The course uses organic nitrogen fertilizer and products that stimulate plants’ natural defenses, Carlson explains. The green uses bentgrass, cut short, and it’s used on the tees and fairways as well. In other areas, the course managers plant fescue, which requires less maintenance, nitrogen, and water. In the long run the cost of organic chemicals is no different from synthetics, according to Carlson, although more maintenance can be required depending on the standard you want to achieve.
Carlson says that although the learning curve was steep, “We had to understand that at times, there would not be perfection throughout the entire property—our members were excited to participate and fund something that is different from everyone else. If people would just back off a bit on the strive for perfection—if you see an occasional dead plant or grass, don’t have a heart attack about it—we could have a lot more of these kinds of projects. I wouldn’t do it any other way now.”

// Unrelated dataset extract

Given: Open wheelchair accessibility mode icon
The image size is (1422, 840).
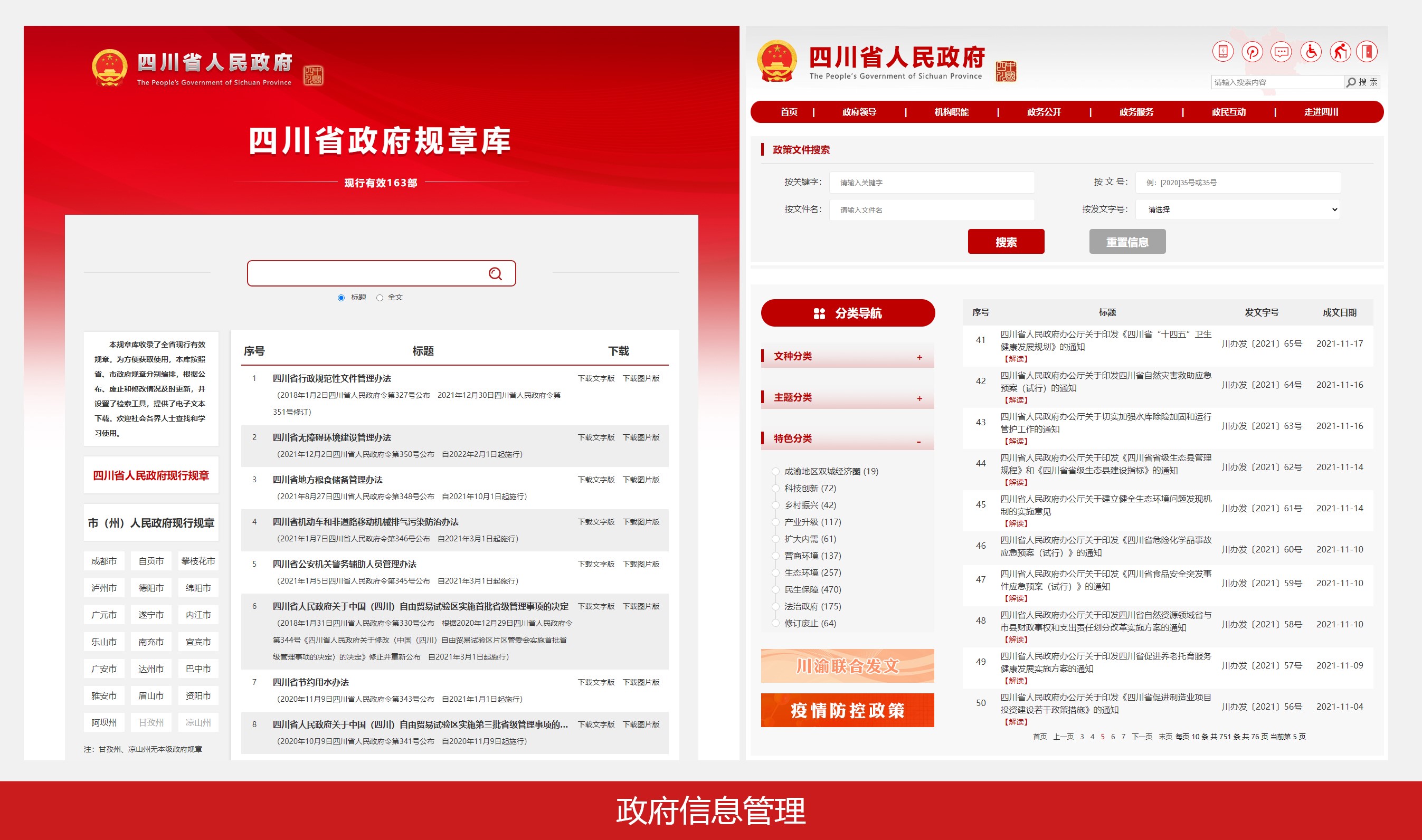Looking at the screenshot, I should tap(1311, 52).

He ran seminars in conjunction with Cornell University for 12 years on how to manage golf courses organically and says most superintendents would rather not use pesticides; they just need more information.
To that end, in September, the Golf Course Superintendents Association of America and the U.S. Environmental Protection Agency (EPA) entered into an agreement pledging to pursue environmental stewardship and sustainability on golf courses. “The partnership provides a platform for collaboration to develop sensible approaches that protect the environment and public health,” says Chava McKeel, the director of government affairs with the association.
“Golf course superintendents can lean on EPA to help advise on forward-thinking options for environmental improvement,” she says. “EPA can help provide technical assistance on projects and help golf course superintendents learn where sources of funding might be for implementation of best management practices.”
Danner says he hopes this new partnership will result in more courses like the Vineyard Golf Club. “Their specific program can’t be a model for everyone,” he says. “But the way they think can be.”
Lisa Owens Viani is a contributing editor to the magazine who lives in Northern California.